È fondamentale uno stretto monitoraggio dei livelli di glicemia. Il diabete, infatti, soprattutto se non trattato, è considerato uno dei principali fattori di rischio.


I fattori di rischio non controllabili includono invece:


Eredità e razza

Il rischio di ictus è aumentano nei soggetti con familiarità (parenti di I grado) positiva per episodi ischemici. Gli afroamericani hanno un rischio di due volte aumentato rispetto alla popolazione caucasica. Il rischio è aumentato anche nella popolazione ispanica.


Età

La popolazione anziana è associata ad un aumentato rischio di patologia ischemica



Pregresso ictus o infarto

Un pregresso episodio ischemico cerebrale o cardiaco aumentano il rischio di ricorrenza di ictus.


Genere

L’ictus è più comune negli uomini che nelle donne. Tuttavia le donne rappresentano più della metà di tutte le morti per ictus. Alcune ricerche hanno indicato che le donne possono sperimentare e interpretare i sintomi dell’ictus in modo diverso rispetto agli uomini, causando ritardi nella ricerca di cure mediche e contribuendo ai loro più elevati tassi di mortalità. La gravidanza si associa ad un più elevato rischio di ictus.

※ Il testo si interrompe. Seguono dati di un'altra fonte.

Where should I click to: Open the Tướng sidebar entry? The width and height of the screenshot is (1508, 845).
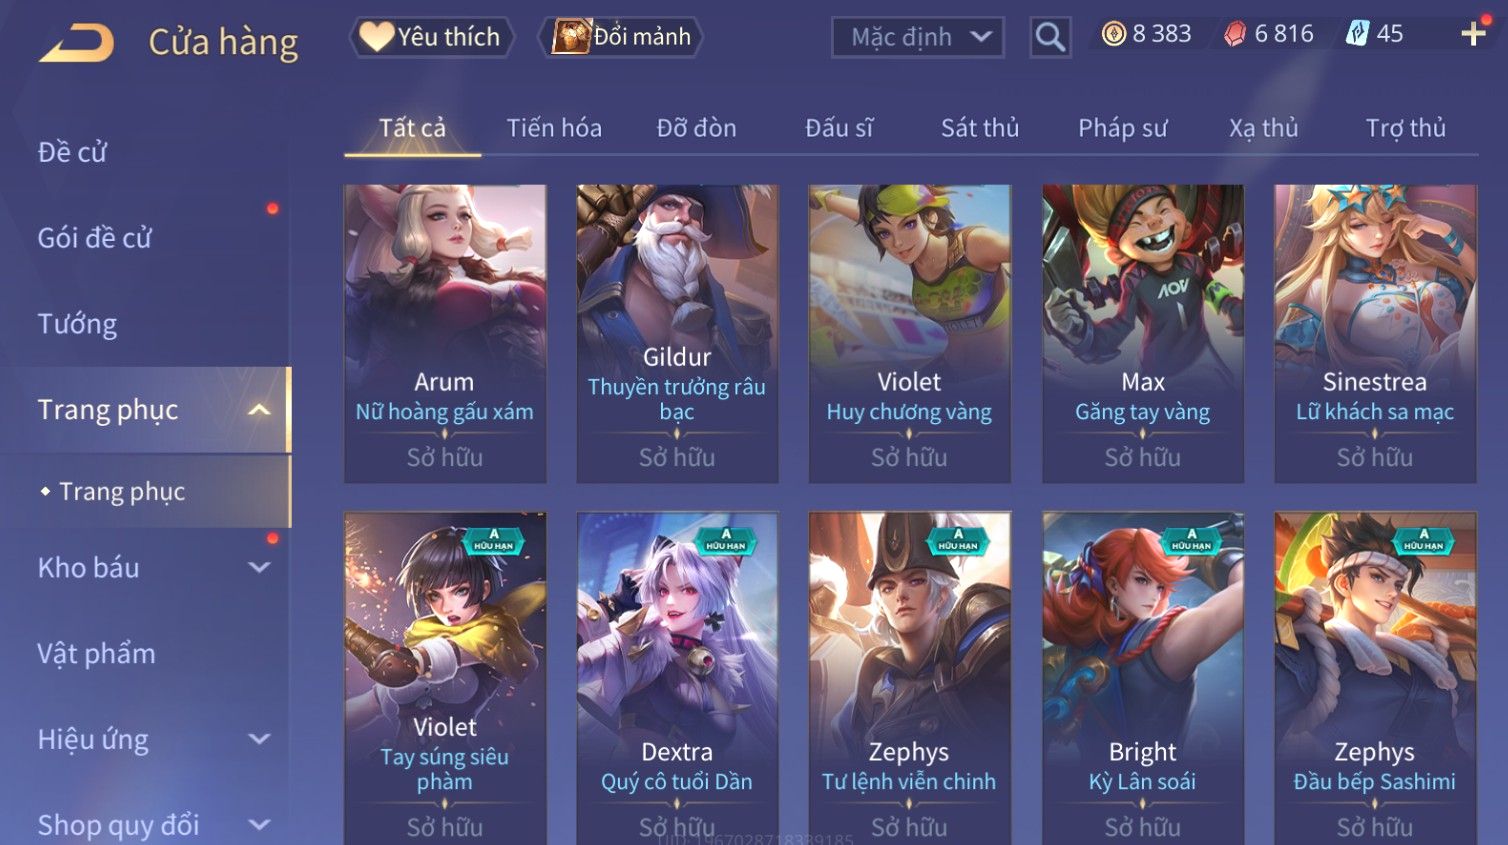click(x=77, y=324)
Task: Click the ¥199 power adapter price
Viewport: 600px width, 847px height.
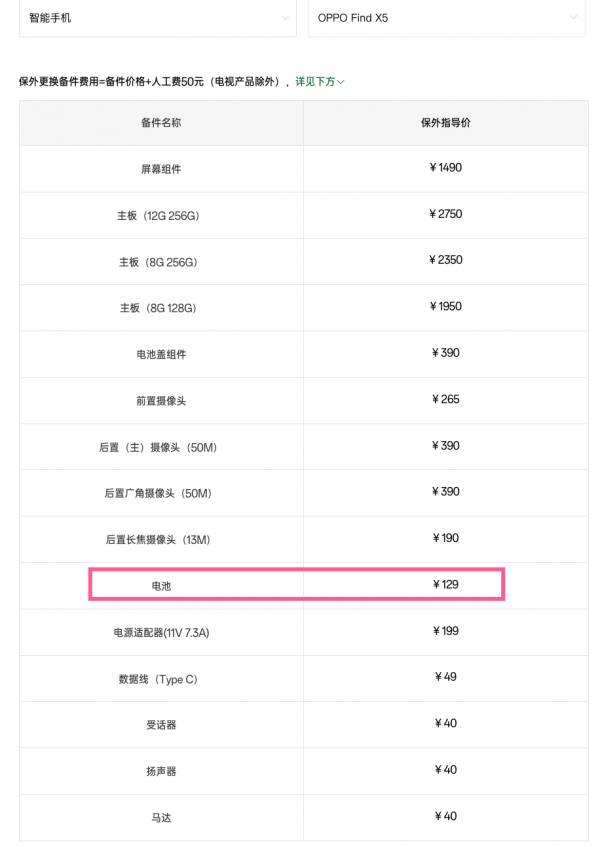Action: pyautogui.click(x=445, y=631)
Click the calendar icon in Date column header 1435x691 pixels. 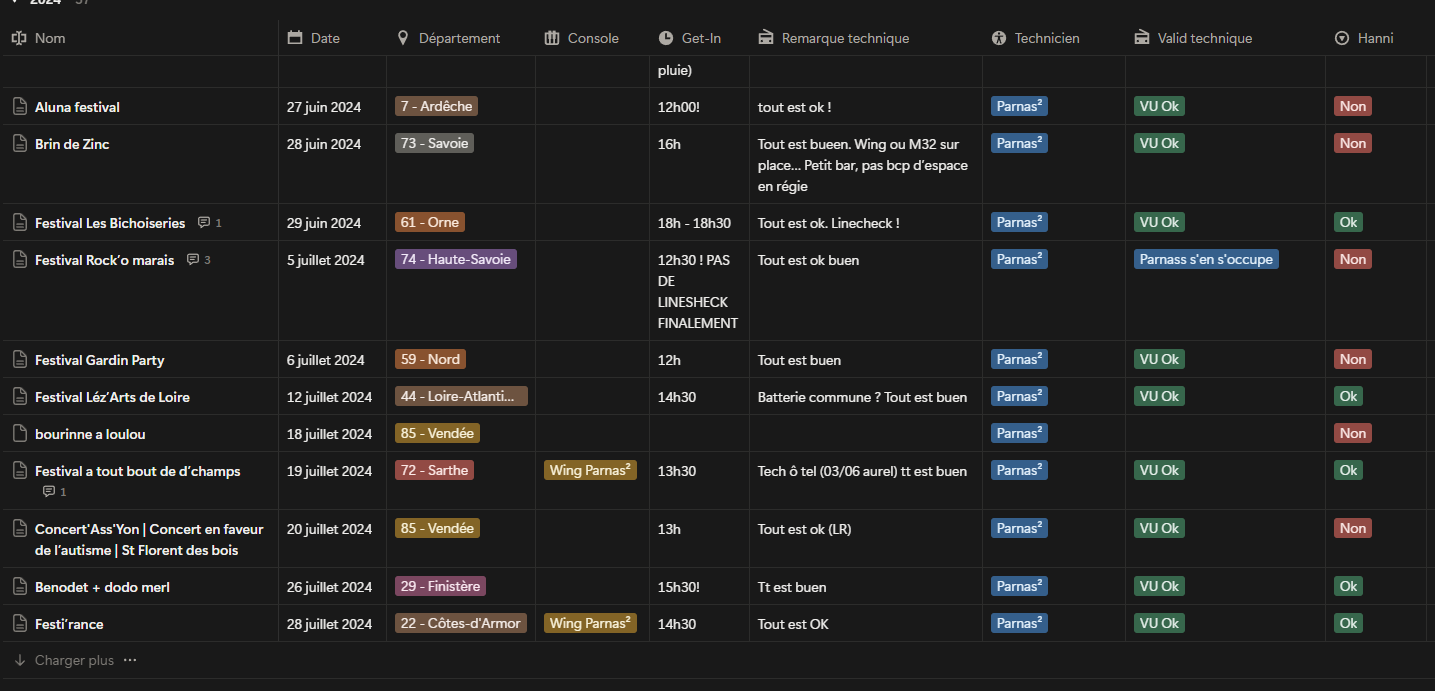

Talvolta si hanno dei sintomi prima che avvenga un vero e proprio stroke. Questi sono chiamati TIA (attacchi ischemici transitori): sono brevi episodi in cui si verificano i sintomi sopra descritti. Non tutti hanno però i TIA o addirittura possono essere così lievi da non essere riconosciuti.

Controlli periodici sono fondamentali per individuare situazioni che potrebbero diventare serie.

Sintomi

I sintomi di esordio dell’ictus variano considerevolmente, ma compaiono tutti improvvisamente. I principali includono:

Vertigini, nausea, vomito

Cefalea intensa

Confusione, disorientamento o perdita di memoria; • lntorpidimento, debolezza monolaterale di un arto o del viso;

lmpaccio nella parola

Difficoltà di comprensione

Offuscamento del visus

Perdita di equilibrio, coordinazione o alterata deambulazione




Diagnosi e
trattamento

L’ictus emorragico prevede un trattamento diverso dall’ictus ischemico, in quanto sono due condizioni che compaiono con meccanismi estremamente diversi.
Pertanto sarà un esame radiologico a definire la causa dello stroke, la TC dell’encefalo.

Per l’ictus emorragico, il fine della terapia deve essere:

Fermare e controllare la perdita di sangue;
Ridurre la pressione che l’emorragia crea ai tessuti encefalici circostanti l’area di rottura vasale;
Riabilitazione fisica e recupero psicologico.
Successivamente nel caso in cui la causa sia stata la rottura di aneurisma o una malformazione vascolare che ha sanguinato si prendono in considerazione i trattamenti chirurgico ed endovascolare (Vedi sezione dedicata).

Per l’ictus ischemico, in casi selezionati, entro poche ore dalla insorgenza dei primi sintomi si esegue la terapia di trombolisi endovenosa per sciogliere il coagulo di sangue.

Questo coagulo di sangue potrà essere rimosso meccanicamente con tecnica endovascolare, cioè con un catetere introdotto in sede intracranica a monte della occlusione del vaso attraverso l’accesso vascolare periferico (arteria femorale (inguine) o arteria del braccio).